Zero Trust for AI Agents: Study Notes from Anthropic’s Deployment Framework
Anthropic’s “Zero Trust for AI Agents” PDF is best read as a practical learning document, not as a short product announcement. The blog post is brief, but the PDF lays out a full framework for deploying autonomous agents in enterprise environments.
The main lesson is simple: once agents can call tools, access systems, keep memory, and coordinate with other agents, security has to cover identity, permissions, tools, memory, logging, and response.

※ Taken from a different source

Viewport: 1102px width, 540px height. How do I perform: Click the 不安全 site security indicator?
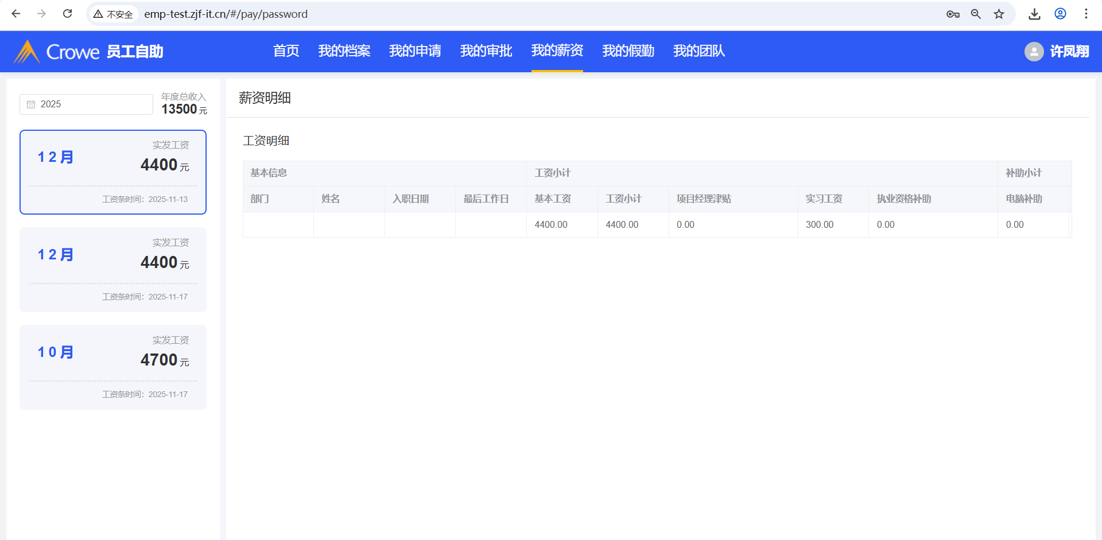[114, 14]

What makes agent security different
Traditional software usually executes predefined logic. Agents work from goals. They decide which steps to take, which tools to call, and how to combine context across tasks.
This changes the threat model.
Agents can:
- execute multi-step operations without human approval at every step
- access APIs, databases, file systems, external services, and MCP tools
- interpret ambiguous instructions
- retain context across sessions
- coordinate with other agents
That is why the document introduces two useful concepts: blast radius and least agency.
Blast radius means the maximum damage an agent can cause if it is compromised or misdirected. Least agency extends least privilege: it limits not only what an agent can access, but what each tool can do, how often, and under which context.
Main threat categories
The PDF highlights several major risks.
Prompt injection can be direct through user input or indirect through external content such as webpages, emails, or documents. Indirect injection is especially dangerous because the user may never see the malicious instruction.
Tool misuse happens when an agent uses legitimate tools in harmful sequences. A CRM read tool and an external email tool may each be acceptable alone, but together they can become an exfiltration path.
Tool poisoning affects MCP tool descriptors, schemas, metadata, or server implementations. If a tool lies about what it does, the agent may invoke dangerous behavior while believing it is using a trusted capability.
Identity and privilege abuse include unscoped delegation, confused-deputy behavior between agents, and cached credentials that persist across sessions.
Supply chain risk covers models, fine-tuning data, MCP servers, API integrations, agent frameworks, and open-source dependencies.
Memory poisoning affects long-term context. Once malicious content enters memory or a RAG store, it can influence future sessions.
The three maturity tiers
Anthropic organizes controls into three tiers.
Foundation is the minimum viable security baseline. It includes cryptographic agent identity, short-lived scoped tokens, deny-by-default RBAC, identity-based isolation, basic input/output controls, and comprehensive logging.
Enterprise is the target for most serious deployments. It adds certificate lifecycle management, mTLS, ABAC, dynamic privilege adjustment, sandboxed execution, immutable audit trails, distributed tracing, anomaly detection, and formal governance.
Advanced applies to high-risk or regulated environments. It includes hardware-backed identity, attestation, JIT/JEA access, confidential computing, full provenance chains, multi-layer validation, immutable infrastructure, and agentic SOAR.
The important point is that Foundation is no longer weak. Long-lived API keys, shared service accounts, and controls that only add friction do not meet the new baseline.

The 8-phase workflow
The PDF turns the architecture into an implementation workflow:
- Identify requirements
- Manage supply chain risks
- Define agent boundaries
- Defend against prompt injection
- Secure tool access
- Protect agent credentials
- Safeguard agent memory
- Measure what matters
This workflow is the most reusable part of the document. It can be used as a deployment checklist before connecting agents to real enterprise systems.

The practical takeaway
The framework is not telling teams to avoid agents. It is telling them to deploy agents with boundaries.
Start with read-only access. Separate read and write permissions. Avoid shared credentials. Treat MCP servers and tools as supply chain components. Keep memory isolated and versioned. Log every meaningful action. Measure dwell time and coverage. Keep humans responsible for high-impact containment and disclosure decisions.
Enterprise agent adoption is not only a model capability problem. It is a boundary design problem.